[Pixel coordinate grounding data]

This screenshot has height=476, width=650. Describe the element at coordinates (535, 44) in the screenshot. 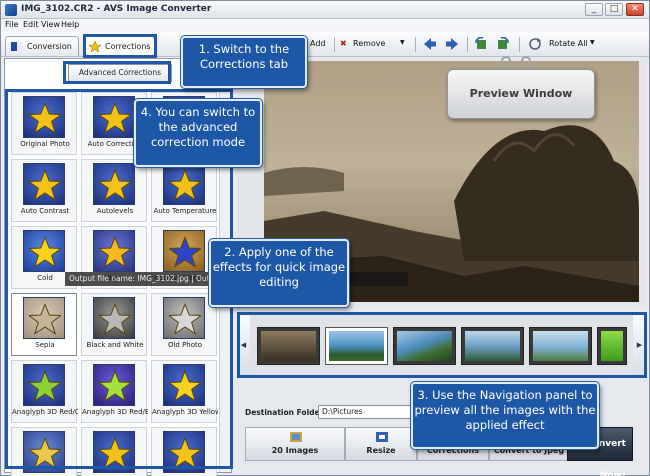

I see `rotate-all-icon` at that location.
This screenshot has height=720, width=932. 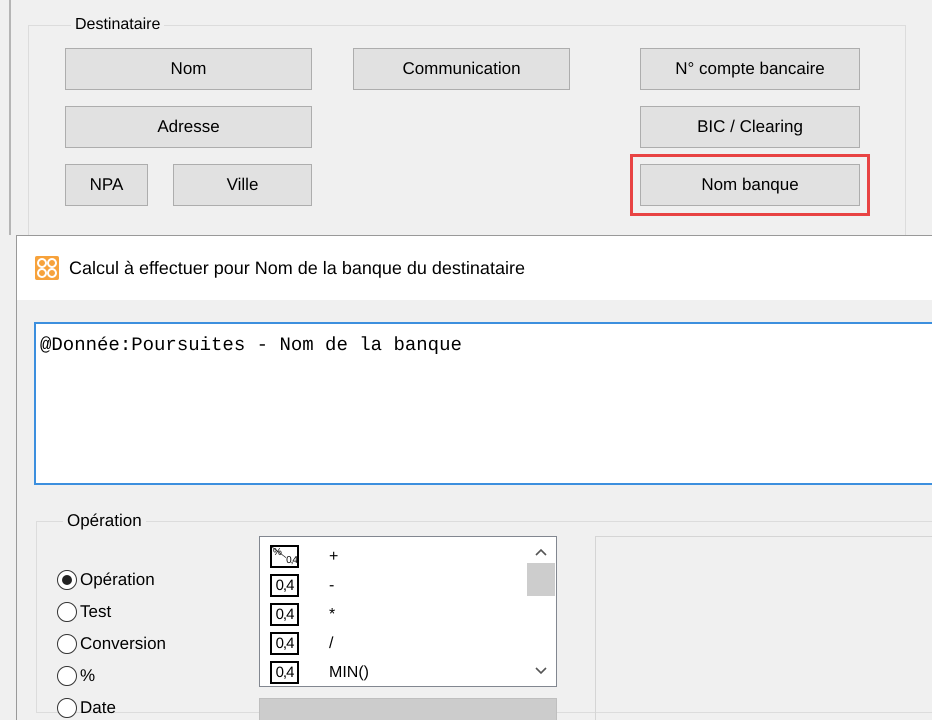 What do you see at coordinates (750, 127) in the screenshot?
I see `field-button: BIC / Clearing` at bounding box center [750, 127].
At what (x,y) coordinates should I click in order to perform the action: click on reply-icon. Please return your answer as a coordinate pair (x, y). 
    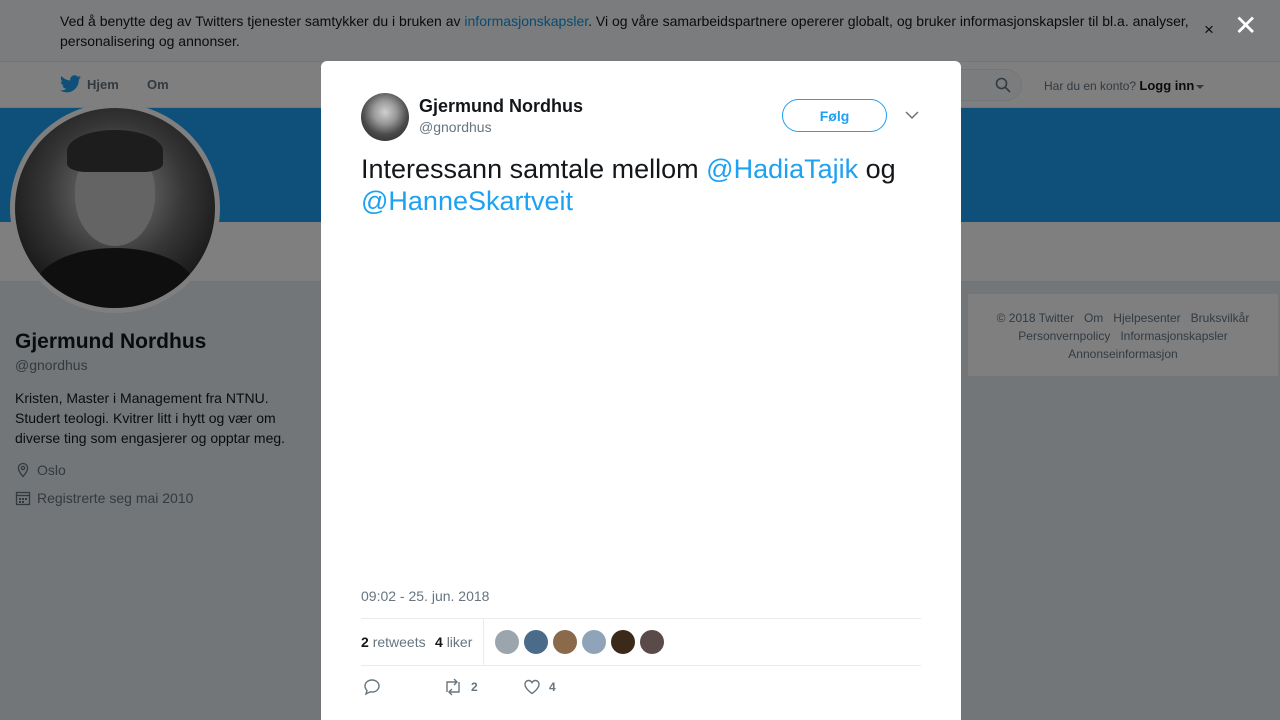
    Looking at the image, I should click on (372, 688).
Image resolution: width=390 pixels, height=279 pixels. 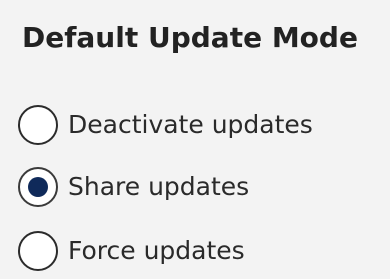 I want to click on radio-button-checked, so click(x=38, y=187).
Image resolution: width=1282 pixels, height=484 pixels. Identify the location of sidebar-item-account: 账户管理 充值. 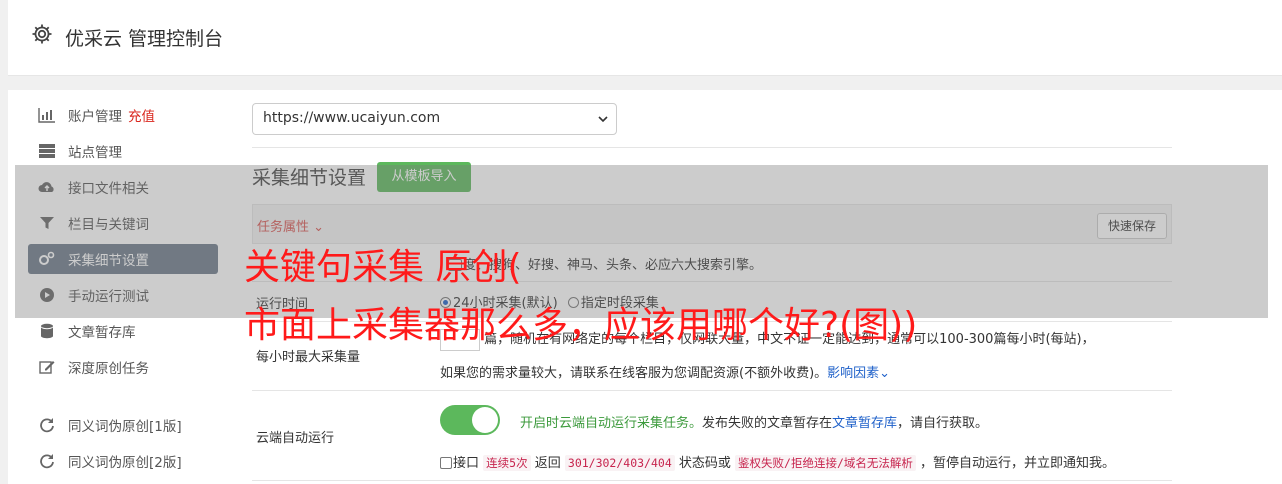
(123, 115).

*Work request*: Please rewrite the items starting at the line containing "Image resolution: width=1282" and ending at the last item, keeping the requests and shifting every coordinate in the answers by -14. Leave the pictures out.

*Solution for this problem*:
Image resolution: width=1282 pixels, height=484 pixels. Identify the location of sidebar-item-account: 账户管理 充值. 
(109, 101).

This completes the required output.